In March 2007, Jacobs-Lorena and his JHMRI colleagues
published a study in Proceedings of
the National Academy of Sciences that demonstrated that
modified mosquitoes, resistant to malaria,
could thrive in the laboratory when fed malaria-infected
blood. These genetically engineered
mosquitoes lived longer and produced more eggs compared to
wild-type mosquitoes. Theoretically,
mosquitoes resistant to malaria could be introduced into
nature to replace malaria-carrying mosquitoes
as one piece of a broader strategy to control the spread of
malaria.

JHU Press partners with Maryland Historical
Society
The Johns Hopkins
University Press announced last week that it will
provide promotion,
marketing, warehousing and order fulfillment services for
books published by the Maryland Historical
Society, effective Jan. 1. MdHS Press will retain editorial
autonomy and production control.
There is a natural affinity between America's oldest
university press and Maryland's oldest
continuously operating cultural institution, said JHUP
Director Kathleen Keane. "In many ways our lists
complement each other," she said. "Both presses are
committed to scholarship and substance, and
both presses publish in history and the Chesapeake Bay
region."
In welcoming the agreement, MdHS Director Robert W.
Rogers said, "While the MdHS Press
has consistently produced books that have made significant
scholarly and cultural contributions to the
study of Maryland history, we have lacked the ability to
market our books as widely as they deserve.
This agreement will put the powerful marketing expertise of
JHUP behind our publications, thereby
bringing them to the attention of a much wider
audience."

2007 issue of 'SAISPHERE' explores worldwide
elections
For the 2007 issue of the School of Advanced
International Studies' annual magazine,
SAISPHERE, its editors asked faculty and others to explore
the theme "The Power of Elections."
Articles include "Democracy or Development: Which
Comes First?" by Francis Fukuyama; "In the
U.S., It's Iraq," by Robert Guttman; "Putinism Without
Putin?" by Andrew Kuchins; "Who Will Help the
Iranian People?" by Azar Nafisi; "Latin America and the
United States in a Year of Elections," by
Riordan Roett; and "Elections Are No Cure-All," by Ruth
Wedgwood.
An online version of this issue is available at
www.sais-jhu.edu/pubaffairs/publications/saisphere/winter07
/index.html.
To request a printed copy, contact Felisa Neuringer Klubes
at fklubes@jhu.edu or
202-663-5626.

APL technical lead for Japan's first ballistic missile
flight test
Japan, the first U.S. ally to procure an Aegis
Ballistic Missile Defense weapon system and
several Standard Missile-3s, successfully conducted its
first flight test last month from the Hawaii-
based Pacific Missile Range Facility.
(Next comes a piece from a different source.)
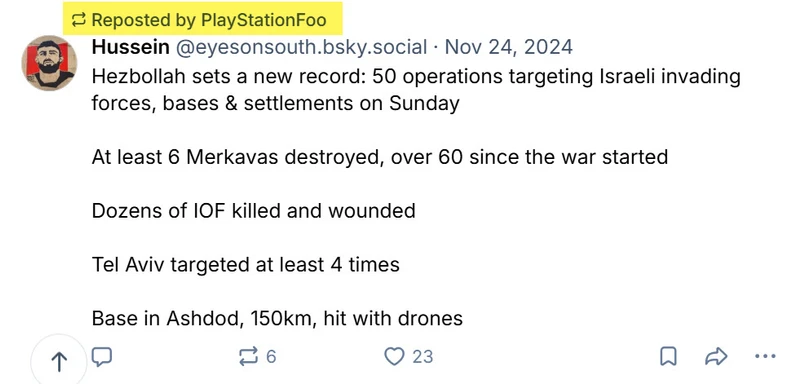This screenshot has width=800, height=384.
Task: Share the post using the arrow icon
Action: [716, 356]
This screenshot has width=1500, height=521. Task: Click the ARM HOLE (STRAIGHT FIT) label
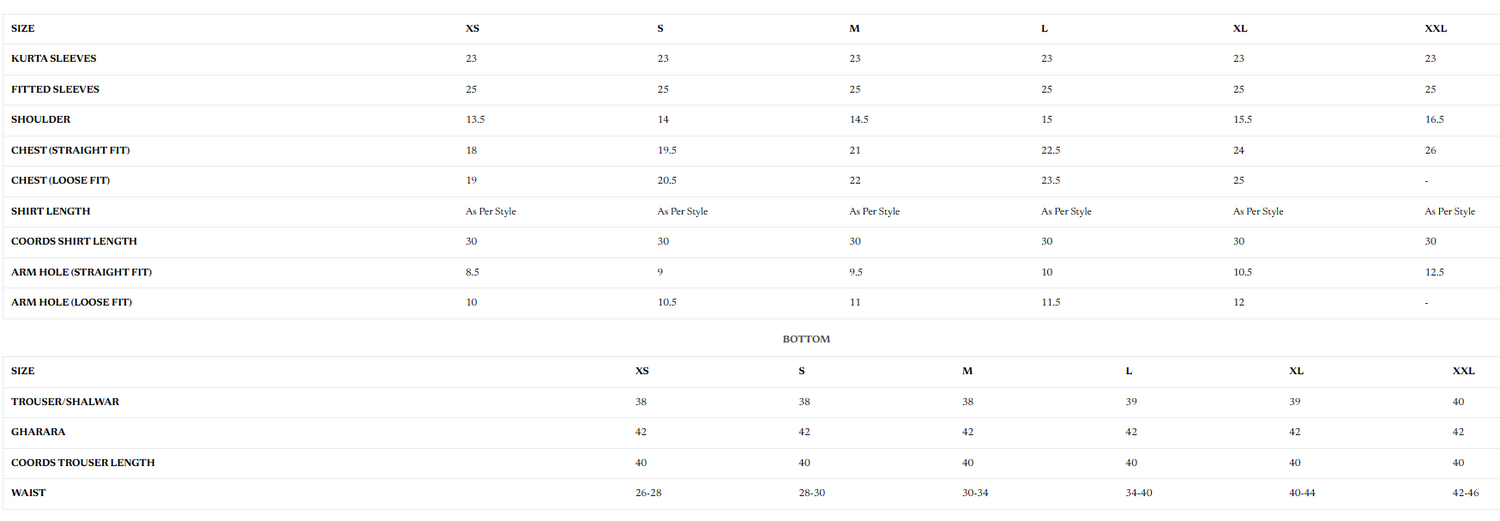(x=82, y=273)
Behind the scenes of
this historic flight test, Johns Hopkins'
Applied Physics
Laboratory, as the Aegis BMD program's technical
direction agent, performed a wide
range of activities that contributed to the event's
success.
APL helped the Japanese Navy prepare for the test by
planning the mission scenario and
conducting preflight predictions of the missile and weapon
system's performance through hundreds of
simulations. APL also helped determine the launch window
and conducted debris analyses to ensure
safety on the test range. A close-up look at intercept was
captured by an APL-developed sensor
package placed on the target, and the sensors collected
video and infrared imagery of the ignition and
burnout of the target's booster motors, and the booster's
separation.
APL engineers are now analyzing the data and will
update simulation models that could enhance
the accuracy of future Japanese missile flight tests.
This was APL's 17th Aegis-based flight test since the
series began in 1997.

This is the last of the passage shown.